# When do you spray for winter annual in rr alfalfa?



## Nate926 (Apr 6, 2014)

Need to spray 50 acres of rr alfalfa. Has henbit and chickweed thought about spraying it this coming week. Temps are supposed to be in the high 60's and the lows are in the mid 40's


----------



## haybaler101 (Nov 30, 2008)

I would spray right now but wouldn't waste my time with round up. Use Sencor and you will get a much better kill.


----------



## vhaby (Dec 30, 2009)

I sprayed RR alfalfa about a month ago when the alfalfa plants were about 6-inches tall to allow the Roundup (22 oz/ac) to reach the weeds, both grass and broadleaf, and obtained excellent control. Included Lambda as a tank mix to control both the weeds and alfalfa weevil. Alfalfa is in the bud stage and appears to be a pure stand with no weeds evident and no weevil damage.

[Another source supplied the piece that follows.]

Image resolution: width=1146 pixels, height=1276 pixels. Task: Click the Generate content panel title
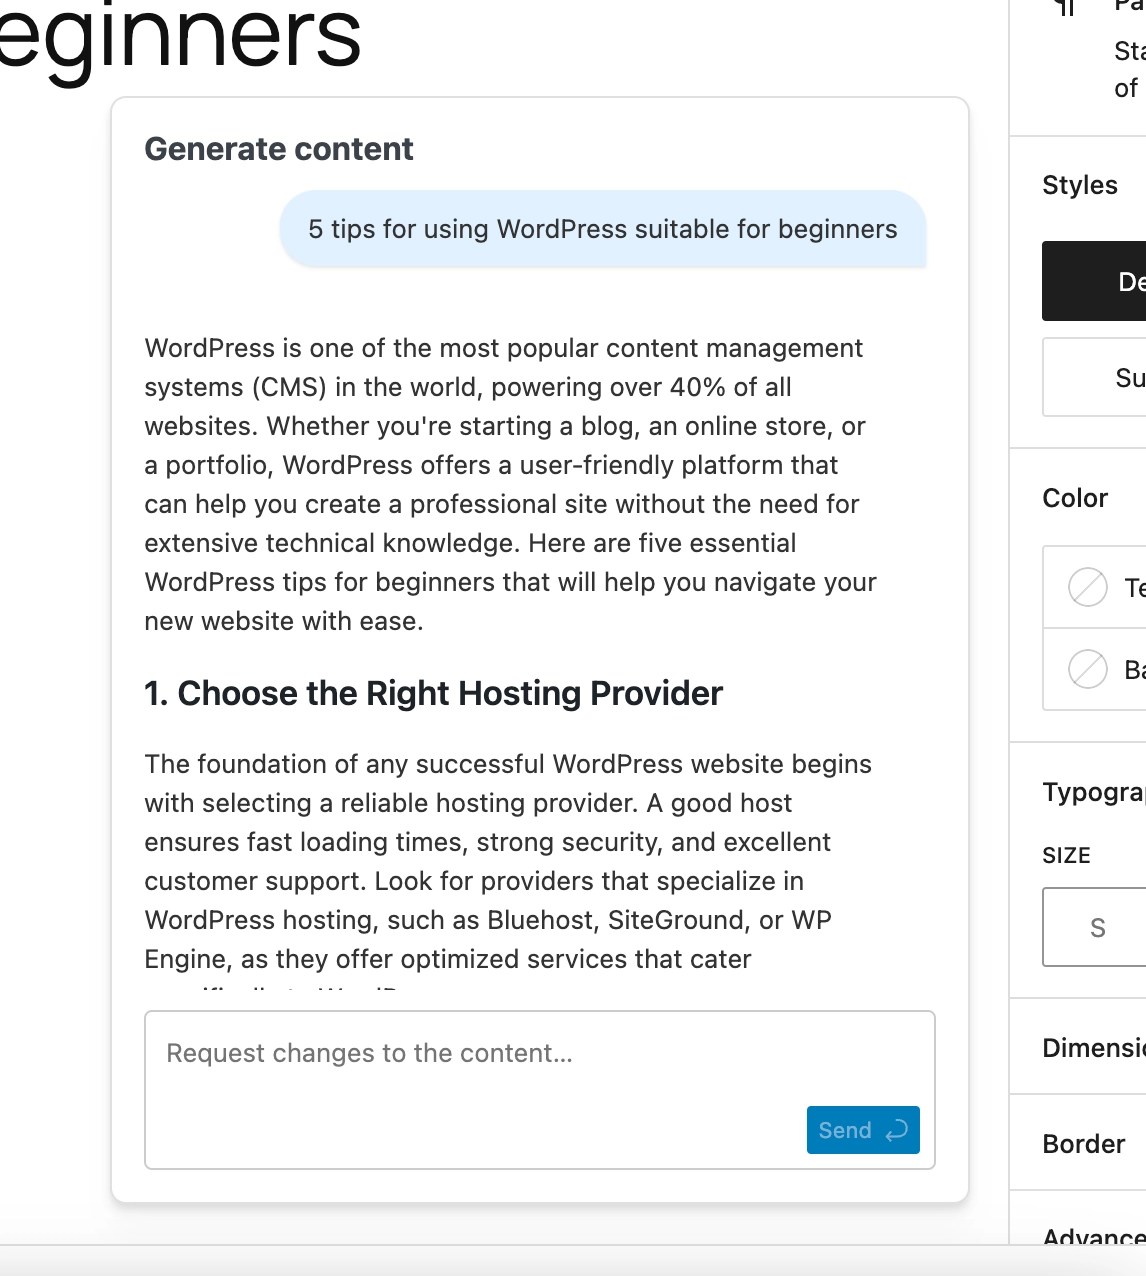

Sencor is about twice or more expensive than Roundup.


----------



## haybaler101 (Nov 30, 2008)

I use Dimetric (generic sencor). Don't remember the cost but only a couple bucks per acre. 22 oz. round up here will not kill anything.


----------



## endrow (Dec 15, 2011)

Keep in mind in most areas to avoid severe crop damage and or severe reduction of yield in the first cutting Sencor must be applied one month before the end of winter dormancy. Also it should never be used on lighter soils. Sencor is a good product but one must understand very thoroughly how to use it


----------



## endrow (Dec 15, 2011)

vhaby said:


> I sprayed RR alfalfa about a month ago when the alfalfa plants were about 6-inches tall to allow the Roundup (22 oz/ac) to reach the weeds, both grass and broadleaf, and obtained excellent control.
> 
> I agree 22 ounces would be a light number. I believe this is confusing because when the number 22 ounces is quoted on an alfalfa bag label for Roundup Ready seed ,they are referring to PowerMax weathermax or touchdown, Which is more concentrated and becoming more and more the industry standard in farm fields. We use PowerMax and 22 ounces of that product is the same as one quart of your standard 41% generic.


----------



## haybaler101 (Nov 30, 2008)

endrow said:


> vhaby said:
> 
> 
> > I sprayed RR alfalfa about a month ago when the alfalfa plants were about 6-inches tall to allow the Roundup (22 oz/ac) to reach the weeds, both grass and broadleaf, and obtained excellent control.
> ...


No, we are using power max at 44 oz. per acre, don't even worry about the generic crap or 22 oz. power ax rate, not going to work. Yes, sencor must applied before the end of dormancy, usually by the end of February here.


----------



## endrow (Dec 15, 2011)

I'm hearing what you mean I know Roundup is giving mixed results. When I think of the 4to 5 farmers in our general neighborhood or municipality, we still do fairly well with a kill of Roundup, and I see another neighbor that's not doing quite well and yet another says he gets no kill has completely lost control with Roundup and I've seen that it is sad and many of us worry so much that his weed patterns will migrate onto our farms. I don't have the answer. We followed advice from an old agronomist in the area we never use nitrogen for a carrier when spraying Roundup other than a little AMS 4 water for Water Conditioner. We also try to keep the rates proper for the height of the weeds we are spraying. If we usually Roundup for a burn down we always use two modes of entry on the burn down like Roundup and adrazine for corn or Roundup and prowl for beans.


----------